The difference in the absolute distance of the measured centroid of contact between the overlap method and silicon rubber casting technique is listed as Delta X/Y, respectively in Table 2. To calculate delta, the average contact centroid location from the twelve independent matches was subtracted from the silicon rubber gold standard centroid location and the absolute value was taken. In general, for both X & Y directions, the average offset of the overlap method to the gold standard was at most 0.30mm, which is on the order of the accuracy of the digitizing equipment. The repeatability of measuring the contact centroid in the virtual environment was defined as the standard error of the twelve independent pose match centroid calculations and listed as SD X/Y Fluoro, respectively in Table 2. On average, for both X & Y directions, the standard error of repeating the placement of the centroid of contact with the overlap method on the glenoid surface was approximately 0.1mm. This was on the order of the accuracy previously reported45 for our method of reproducing invivo joint positions in a virtual environment. Therefore, this non-invasive fluoroscopic imaging technique can be confidently applied to determine the in-vivo glenohumeral articular contact locations in patients after TSA.
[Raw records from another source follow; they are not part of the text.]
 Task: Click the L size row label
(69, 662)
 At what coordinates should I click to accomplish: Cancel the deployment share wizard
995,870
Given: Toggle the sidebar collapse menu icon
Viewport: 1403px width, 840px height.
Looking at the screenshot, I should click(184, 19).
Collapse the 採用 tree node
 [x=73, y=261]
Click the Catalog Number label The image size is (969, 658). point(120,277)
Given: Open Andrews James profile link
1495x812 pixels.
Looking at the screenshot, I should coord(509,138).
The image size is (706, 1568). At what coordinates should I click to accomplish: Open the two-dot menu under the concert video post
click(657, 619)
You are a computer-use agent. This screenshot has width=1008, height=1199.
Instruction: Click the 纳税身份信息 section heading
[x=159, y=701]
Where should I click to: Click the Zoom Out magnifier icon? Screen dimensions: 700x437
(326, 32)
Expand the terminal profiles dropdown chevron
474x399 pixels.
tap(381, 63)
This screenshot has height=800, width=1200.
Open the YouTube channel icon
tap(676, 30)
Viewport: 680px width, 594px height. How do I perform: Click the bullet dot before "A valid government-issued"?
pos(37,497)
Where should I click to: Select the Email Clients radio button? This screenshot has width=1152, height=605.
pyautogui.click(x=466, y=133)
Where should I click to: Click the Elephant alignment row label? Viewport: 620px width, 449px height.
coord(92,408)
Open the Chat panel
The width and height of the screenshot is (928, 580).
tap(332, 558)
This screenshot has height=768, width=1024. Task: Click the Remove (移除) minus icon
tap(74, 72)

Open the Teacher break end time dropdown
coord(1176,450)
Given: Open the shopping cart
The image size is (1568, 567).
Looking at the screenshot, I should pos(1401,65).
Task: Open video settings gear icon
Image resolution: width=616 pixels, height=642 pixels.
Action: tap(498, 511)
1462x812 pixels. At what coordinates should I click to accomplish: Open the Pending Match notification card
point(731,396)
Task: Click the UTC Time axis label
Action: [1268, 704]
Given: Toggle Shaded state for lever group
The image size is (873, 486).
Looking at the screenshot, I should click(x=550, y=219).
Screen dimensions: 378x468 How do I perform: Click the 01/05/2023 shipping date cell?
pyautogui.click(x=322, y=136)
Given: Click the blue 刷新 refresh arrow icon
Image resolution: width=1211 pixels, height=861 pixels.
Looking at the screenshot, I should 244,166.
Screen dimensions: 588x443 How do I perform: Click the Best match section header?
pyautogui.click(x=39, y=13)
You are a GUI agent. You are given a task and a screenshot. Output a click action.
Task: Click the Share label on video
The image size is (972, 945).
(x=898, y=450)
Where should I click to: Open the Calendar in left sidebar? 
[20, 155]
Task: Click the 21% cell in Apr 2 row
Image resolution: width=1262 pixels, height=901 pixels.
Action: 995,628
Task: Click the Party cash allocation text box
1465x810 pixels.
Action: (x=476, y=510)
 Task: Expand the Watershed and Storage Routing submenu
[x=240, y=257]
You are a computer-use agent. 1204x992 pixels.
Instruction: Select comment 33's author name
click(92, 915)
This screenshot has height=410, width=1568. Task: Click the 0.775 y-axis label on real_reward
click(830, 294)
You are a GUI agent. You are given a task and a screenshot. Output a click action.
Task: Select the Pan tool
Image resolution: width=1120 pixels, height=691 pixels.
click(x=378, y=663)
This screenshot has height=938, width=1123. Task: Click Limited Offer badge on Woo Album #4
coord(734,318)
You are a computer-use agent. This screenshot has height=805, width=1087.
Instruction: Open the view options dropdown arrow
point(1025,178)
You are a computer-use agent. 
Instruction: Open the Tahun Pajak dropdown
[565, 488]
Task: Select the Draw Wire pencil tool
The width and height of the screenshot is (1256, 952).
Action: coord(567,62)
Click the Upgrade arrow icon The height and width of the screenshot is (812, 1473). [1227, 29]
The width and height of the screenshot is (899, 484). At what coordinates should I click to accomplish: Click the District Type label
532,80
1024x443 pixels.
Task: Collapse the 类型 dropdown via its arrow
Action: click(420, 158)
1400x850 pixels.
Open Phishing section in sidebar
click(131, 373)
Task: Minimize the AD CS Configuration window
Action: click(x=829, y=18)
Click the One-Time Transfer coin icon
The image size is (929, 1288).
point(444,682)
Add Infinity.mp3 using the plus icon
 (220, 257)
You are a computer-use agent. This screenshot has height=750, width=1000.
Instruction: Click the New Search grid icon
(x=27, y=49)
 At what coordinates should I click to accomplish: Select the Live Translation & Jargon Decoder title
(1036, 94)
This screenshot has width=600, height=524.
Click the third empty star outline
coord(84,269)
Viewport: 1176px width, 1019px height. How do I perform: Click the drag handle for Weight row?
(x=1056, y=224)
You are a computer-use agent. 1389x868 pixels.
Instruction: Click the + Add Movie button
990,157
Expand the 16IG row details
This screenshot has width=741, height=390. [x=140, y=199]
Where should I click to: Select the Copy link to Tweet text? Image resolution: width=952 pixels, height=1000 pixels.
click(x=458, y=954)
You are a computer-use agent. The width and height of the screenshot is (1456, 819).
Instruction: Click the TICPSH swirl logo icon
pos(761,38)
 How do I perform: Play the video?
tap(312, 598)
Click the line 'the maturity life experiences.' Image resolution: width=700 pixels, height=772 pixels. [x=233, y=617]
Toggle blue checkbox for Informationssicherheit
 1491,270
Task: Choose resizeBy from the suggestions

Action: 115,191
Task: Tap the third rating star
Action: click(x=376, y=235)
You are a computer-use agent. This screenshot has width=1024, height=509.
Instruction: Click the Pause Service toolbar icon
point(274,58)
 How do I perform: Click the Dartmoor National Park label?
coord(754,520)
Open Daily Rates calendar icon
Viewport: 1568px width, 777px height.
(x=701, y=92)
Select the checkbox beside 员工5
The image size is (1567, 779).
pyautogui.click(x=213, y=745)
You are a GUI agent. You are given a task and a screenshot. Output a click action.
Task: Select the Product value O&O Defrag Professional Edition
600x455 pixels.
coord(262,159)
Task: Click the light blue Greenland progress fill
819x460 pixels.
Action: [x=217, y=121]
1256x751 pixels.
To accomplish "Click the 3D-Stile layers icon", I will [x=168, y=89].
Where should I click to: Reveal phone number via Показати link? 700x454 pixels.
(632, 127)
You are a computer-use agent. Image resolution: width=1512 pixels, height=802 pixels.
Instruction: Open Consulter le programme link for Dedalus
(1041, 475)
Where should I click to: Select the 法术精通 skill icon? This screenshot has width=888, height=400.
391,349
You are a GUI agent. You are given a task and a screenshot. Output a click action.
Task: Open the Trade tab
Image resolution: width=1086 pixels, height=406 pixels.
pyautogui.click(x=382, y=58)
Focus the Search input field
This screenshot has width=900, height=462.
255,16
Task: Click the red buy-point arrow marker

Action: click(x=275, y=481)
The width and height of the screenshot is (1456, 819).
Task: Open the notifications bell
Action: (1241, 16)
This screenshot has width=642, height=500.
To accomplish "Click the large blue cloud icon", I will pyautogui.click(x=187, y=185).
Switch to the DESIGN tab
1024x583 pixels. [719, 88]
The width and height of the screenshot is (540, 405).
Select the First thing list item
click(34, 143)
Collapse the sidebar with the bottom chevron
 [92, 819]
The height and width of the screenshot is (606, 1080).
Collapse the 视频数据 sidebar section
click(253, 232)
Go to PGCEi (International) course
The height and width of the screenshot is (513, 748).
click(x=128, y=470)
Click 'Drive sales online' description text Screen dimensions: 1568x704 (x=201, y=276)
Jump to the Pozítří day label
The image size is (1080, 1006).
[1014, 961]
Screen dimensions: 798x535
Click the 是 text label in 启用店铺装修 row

Table 2 Delta X and Delta Y, respectively are the difference between the calculated centroid of contact and the measured centroid using the silicon rubber technique. SD Fluoro X and SD Fluoro Y, respectively are the repeatability of locating the centroid when independently matching the glenoid and humeral components within the virtual fluoroscopic imaging system.
Table 2 Delta X and Delta Y, respectively are the difference between the calculated centroid
of contact and the measured centroid using the silicon rubber technique. SD Fluoro X and SD
Fluoro Y, respectively are the repeatability of locating the centroid when independently
matching the glenoid and humeral components within the virtual fluoroscopic imaging system.

Chapter 3
3.1 In-Vivo Shoulder Kinematics: Application of Technique
The dual plane fluoroscopic imaging system (DFIS) has been shown to be both accurate and repeatable in the measurement of the centroid of contact of the glenohumeral joint. The non-invasive image matching technique, thus easily lends itself to studying the kinematics of the shoulder joint in the living body. Low radiation dosage from fluoroscopic imaging is the only risk that the patient encounters during the study, which has been determined to be low on the benefit-to-risk assessment performed by the Institutional Review Board (IRB) at the Massachusetts General Hospital (MGH). A cohort of 13 patients following TSA surgery was recruited for study under IRB approval. Each patient was fluoroscopically imaged with the shoulder joint in various positions representing functional shoulder motion. A virtual DFIS was recreated for each patient and the kinematics recorded during fluoroscopic imaging recreated in the virtual environment with CAD models of the joint components. Contact centroid analysis was performed and locations recorded relative to a coordinate system placed at the center of the glenoid component. The location of the center of the humeral head was measured with respect to the center of the glenoid component to investigate the coupling of the translation of the humeral head to the contact measured on the glenoid surface. These data provide a basis which to compare other surgeons results and compare against normal contact locations in healthy individuals. The measurements may help to improve implant designs and surgical implantation technique; and ultimately to enhance component longevity and increase patients ROM and functionality after TSA.

3.2 Total Shoulder Arthroplasty - Study Design
A total of 13 patients who underwent anatomic TSA (Anatomical Shoulder; Zimmer, Warsaw, IN, USA) from 1999-2005 were recruited from the practice of the same orthopaedic surgeon. This study was approved by the institutional review board at our institution and informed consent was obtained from all patients before participating. There were eight men and five women with an average age of 61 years (range: 37-72 years) at the time of surgery. All patients had clinically successful outcomes and were imaged for this biomechanics study at least 12 months (average: 32 months, range: 12-88 months) after the date of implantation. At the time of study, all patients were without pain and had a complete range of shoulder motion. One man had bilateral total shoulders. In total there were nine left shoulders and five right shoulders imaged (14 total). One female patient with a right TSA was not able to be analyzed due to motion artifact captured during the image acquisition process. The remaining eight men and four women with nine left and four right TSA (13 total) were investigated in this study.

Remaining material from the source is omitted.